In this study, the dataset GSE1572 includes samples from individuals of varying age from 26 years old to 106 years old; such data from multiple samples based on age is a good candidate for SOM clustering and WGCNA analysis. First, we performed the SOM on the whole genome expression data. The SOM algorithm is usually used for data feature extraction, clustering, and classification (Furukawa, 2009). In this study, we used SOM to cluster genes in the expression matrix. In the clustering results of SOM, neurons 100, 89, and 99 are found to be related with aging. The genes in these neurons, such as MAPT, MAP2, MAPK3, SYN2, RAP2A, RAP2B, KLHDC3, and CALM1, were gradually down-regulated with age. Although SOM can identify some clusters of genes related to aging, this method has certain shortcomings, such as the large number of genes found, which makes it hard to screen key genes, and genes clusters having poor biological interpretation. In order to more accurately find the most relevant genes with aging, weight gene co-expression network was constructed, and we identified 17 co-expressed modules. The expression changes of genes in the same module in different samples are highly similar, indicating consistent effects and potential interaction of these gene-coded proteins in the same pathways during the aging process. Through Pearson’s correlation coefficient between the module and age, we obtained the interest module. In order to identify the significant genes, we took the intersection of the genes in the greenyellow module and the differentially expressed genes which were downregulated in aged group, and obtained 45 genes. Furthermore, we found that these overlapping genes of greenyellow module and DEGs also exist in the gene cluster found in SOM, which further confirms that these genes may be related to aging. Further KEGG pathway and GO functional enrichment analyses indicated calcium signaling pathway, long-term potentiation, and MAPK signaling pathway as the most significant pathways in the module. In order to identify genes that are most intensively related with aging, we further used one of the machine learning algorithms, Random Forest, and input the expression of the above 45 genes as feature values into the model for training, and finally screened out 21 key genes.

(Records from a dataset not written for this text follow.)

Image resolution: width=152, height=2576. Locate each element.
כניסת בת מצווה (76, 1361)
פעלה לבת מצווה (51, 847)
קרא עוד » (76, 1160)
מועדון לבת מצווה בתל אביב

In another study by us (Liang et al., 2018; Chai et al., 2021), we took samples of different brain regions from different Braak stages (GSE131617) and found that microglia-mediated immune system activation plays a crucial role in the early stages of Alzheimer’s disease. The samples we used in this study are only samples of the frontal cortex of different ages, and do not contain any clinical diagnosis and pathological changes, which is more conducive to discovering the changes in the brain during the aging process.

Analysis of hub genes showed that SYN2 might play an important role in aging. In the Cell Component (CC) enrichment analyses, postsynaptic density and distal axon were identified as the most significant CC in the network. In the Biological Process (BP) enrichment analysis, synaptic vesicle localization was revealed to be a significant BP in the network. SYN2 is a multigene family coding synaptic vesicle (SV) phosphoproteins implicated in the regulation of synaptic transmission and plasticity (Luk et al., 2012). In previous studies, it was shown that SYN2 knockdown mice display emotional and spatial memory deficits that aggravated during aging (Corradi et al., 2008; Boido et al., 2010). In the co-expression network constructed in the present study, the expression of SYN2 decreases with the increase of age. We suspected that the decreased expression of SYN2 is either a result of synapse impairment/loss during aging, or an upstream factor that induces synaptic dysfunction.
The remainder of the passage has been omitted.